Mark Bakker was onder de indruk van Glenn Helberg en zijn pleidooi om de mens en zijn individuele vrijheid als uitgangspunt te nemen. Het zou mooi zijn als dat in combinatie met meer historisch besef patstellingen in de samenleving kon doorbreken.
De redactie van Zomergasten wil met de keuze van de gasten steeds vaker aanhaken bij een bepaald debat, dan dat er echt een keuze voor de persoon zelf wordt gemaakt. Vooraf kon je al uittekenen dat van Glenn Helberg verwacht werd dat hij het vooral over seksualiteit en racisme zou hebben.

==*==

## PROBLEEMOMSCHRIJVING
Kun je uit de tekst over Zomergasten het stuk tussen "Mark Bakker was" en "samenleving kon doorbreken.", beide inbegrepen, woord voor woord weergeven?

==*==

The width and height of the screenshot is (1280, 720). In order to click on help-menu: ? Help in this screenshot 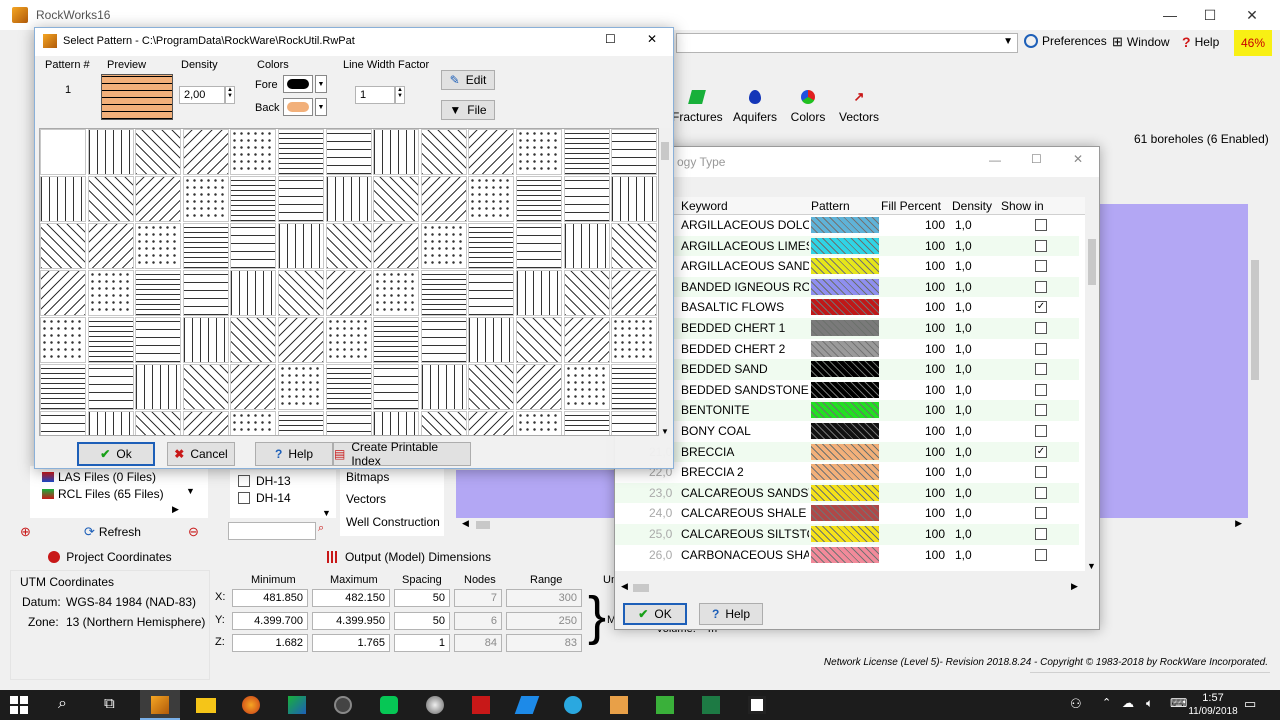, I will do `click(1200, 42)`.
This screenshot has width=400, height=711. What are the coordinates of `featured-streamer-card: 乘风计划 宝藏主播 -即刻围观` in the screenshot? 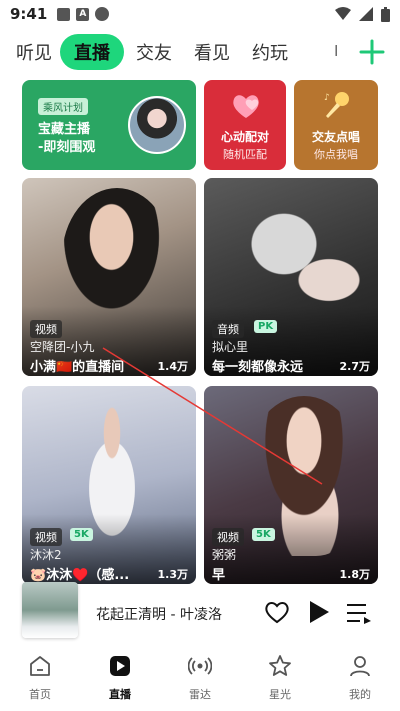 It's located at (109, 125).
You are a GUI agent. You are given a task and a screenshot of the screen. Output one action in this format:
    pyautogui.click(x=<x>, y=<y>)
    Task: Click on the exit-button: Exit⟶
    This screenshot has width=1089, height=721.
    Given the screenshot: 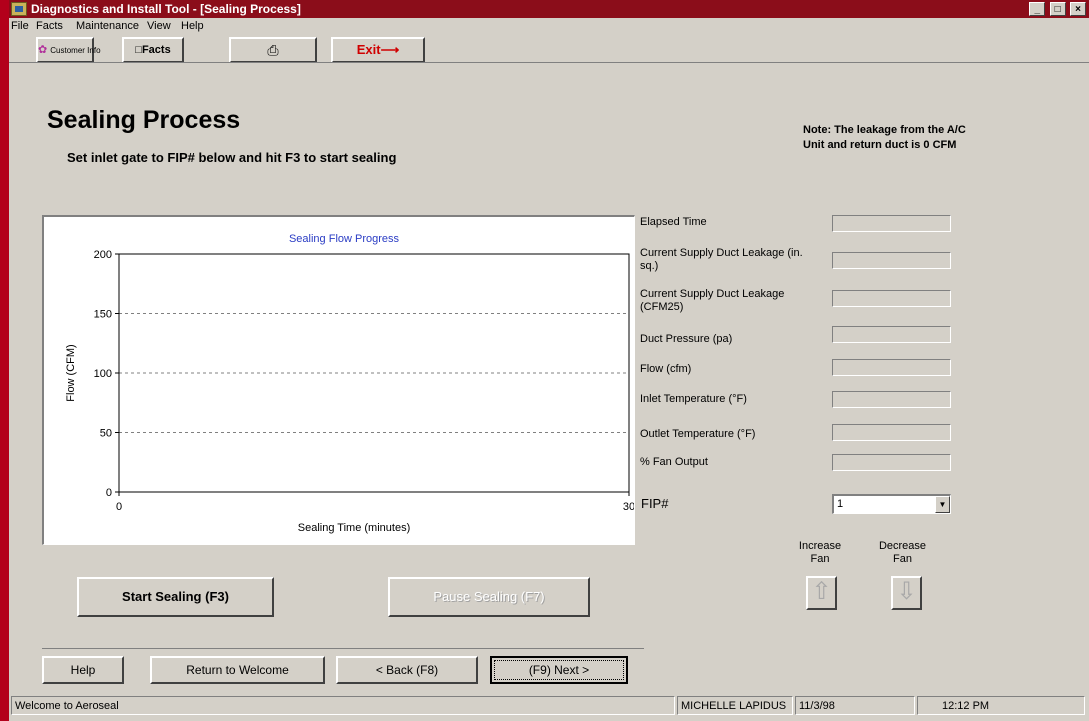 What is the action you would take?
    pyautogui.click(x=378, y=50)
    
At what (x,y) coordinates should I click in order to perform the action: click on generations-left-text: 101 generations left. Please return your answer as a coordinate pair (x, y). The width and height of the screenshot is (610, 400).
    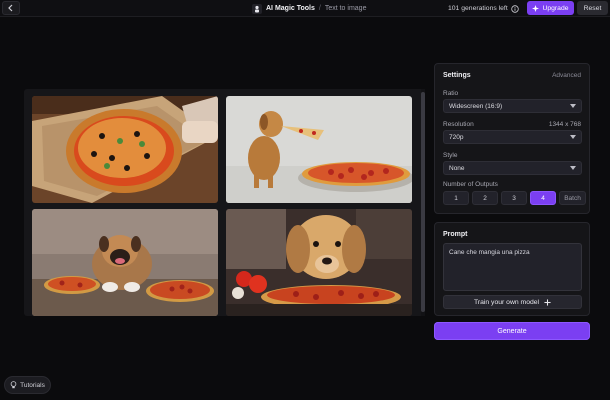
    Looking at the image, I should click on (478, 8).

==*==

## RESULTAAT OPDRACHT
Mark Bakker was onder de indruk van Glenn Helberg en zijn pleidooi om de mens en zijn individuele vrijheid als uitgangspunt te nemen. Het zou mooi zijn als dat in combinatie met meer historisch besef patstellingen in de samenleving kon doorbreken.